Recently, Alibaba launched an AI data science assistant called DS Assistant, which can automate the entire process from data exploration to model evaluation, making data science work easier and more efficient.
DS Assistant is developed based on the Modelscope-Agent framework, which is open sourced by Alibaba and has a rich tool ecosystem and flexible module design. The launch of DS Assistant marks that even users without a deep data science background can easily handle complex data science problems.
The core strength of DS Assistant is its automated workflow. Users only need to provide requirements, and DS Assistant can automatically perform steps such as exploratory data analysis, data preprocessing, feature engineering, model training and evaluation. This process not only improves work efficiency, but also lowers the threshold for data science work.
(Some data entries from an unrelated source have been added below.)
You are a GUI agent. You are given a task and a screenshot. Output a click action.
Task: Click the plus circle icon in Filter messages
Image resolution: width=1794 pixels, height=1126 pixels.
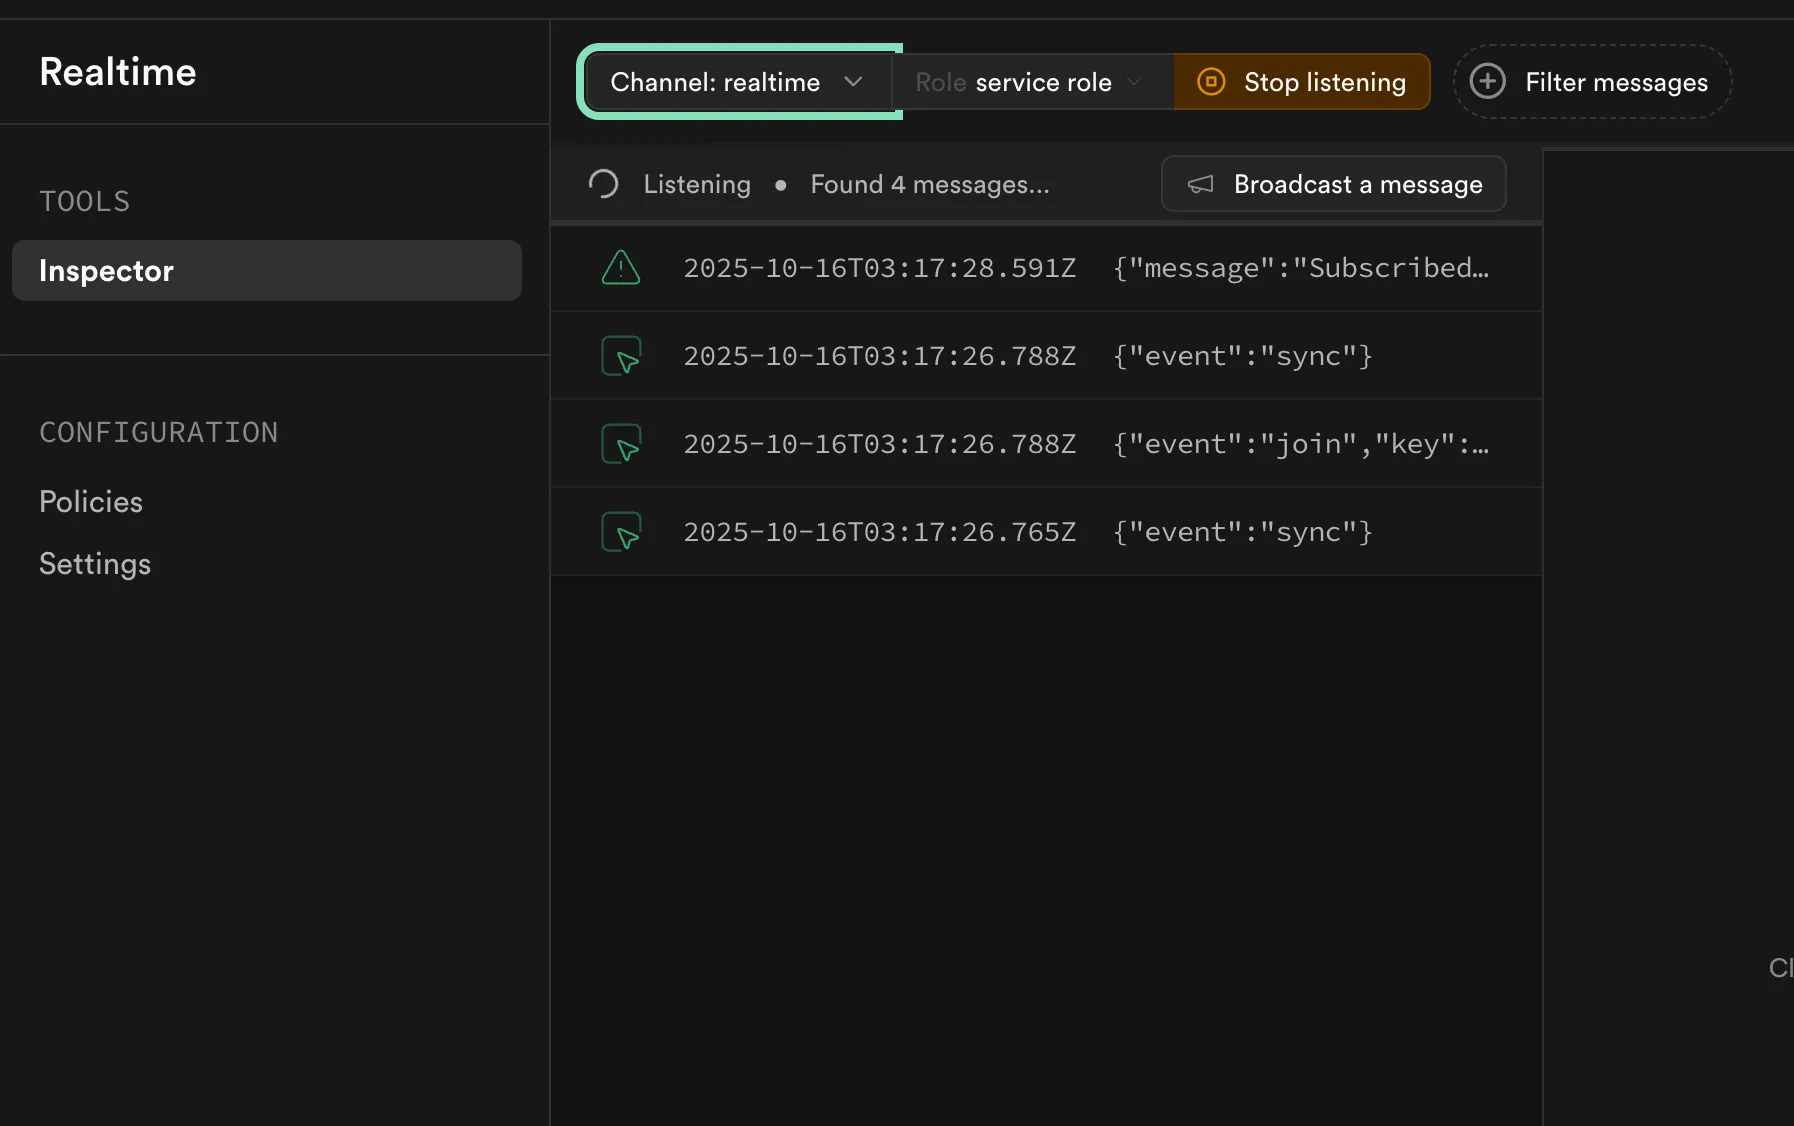click(1488, 82)
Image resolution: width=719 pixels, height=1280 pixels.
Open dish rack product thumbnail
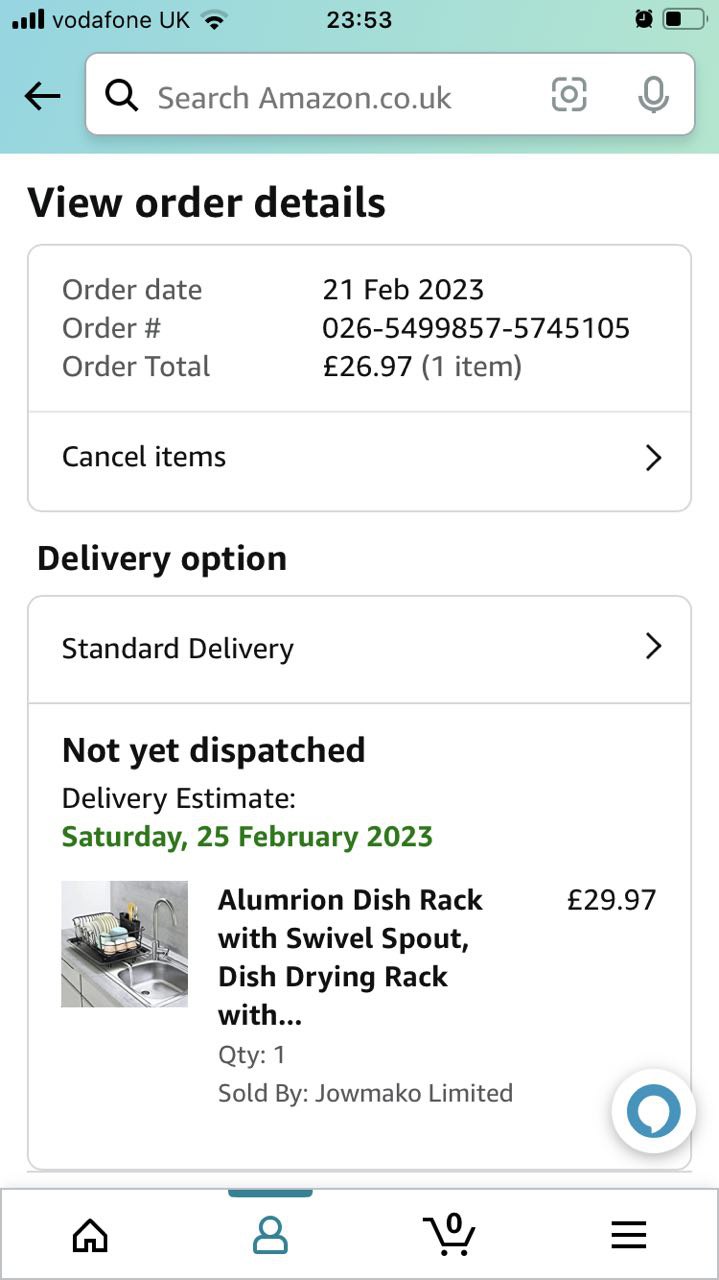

The Modelscope-Agent framework is the powerful support behind DS Assistant. It has the following characteristics:
Supports access to various mainstream open source models, such as vllm, ollama, etc.;
Provide RAG components and quickly access the knowledge base;
Rich tool ecosystem, supporting Modelscope community model and langchain tools.
DS Assistant adopts the emerging plan-and-execute framework to efficiently complete complex tasks through clear planning and execution steps. Its workflow includes task planning, sub-task scheduling, task execution and result integration, which greatly improves the efficiency and controllability of task execution.
In terms of system architecture, DS Assistant consists of four main modules: DS Assistant itself serves as the system brain and is responsible for overall scheduling; the Plan module is responsible for generating task lists and performing topological sorting; the Execution module is responsible for specific execution and saving results; the Memory management module records the tasks in progress Execution results.
In a practical case, DS Assistant was successfully applied to the ICR - Identifying Age-Related Conditions competition task on Kaggle. Through automated data processing and analysis processes, DS Assistant not only improves the success rate of task execution, but also generates detailed processing records for users.
The effect of DS Assistant was evaluated through ML-Benchmark. From the three dimensions of Normalized Performance Score (NPS), total time and total number of tokens, DS Assistant has achieved better results than open source SOTA on some complex data science tasks.
The application value of DS Assistant lies in:
For users who are not familiar with the data analysis process, DS Assistant provides a way to quickly understand data processing ideas and technical points;
For users who understand the data analysis process, DS Assistant provides a detailed description of the processing method to facilitate experimental reference comparison;
For everyone, DS Assistant automates and quickly achieves a deeper understanding of the current file.
In the future, DS Assistant will be optimized in three directions: improving the task execution success rate, supporting conversational interactive task advancement, and supporting batch processing of multiple batches of files for the same task to further enhance the user experience.
This innovative tool from Alibaba not only lowers the entry barrier to data science, but also provides data scientists with a powerful automated assistant, heralding new changes in the field of data science.
Official repository: https://github.com/modelscope/modelscope-agent/blob/master/examples/agents/data_science_assistant.ipynb
Reference: https://blog.langchain.dev/planning-agents/
All in all, DS Assistant has brought significant efficiency improvements and convenience to the field of data science with its automated processes and powerful Modelscope-Agent framework, and has huge potential for future development. It is not only a powerful assistant for data scientists, but also opens the door to data science for more people.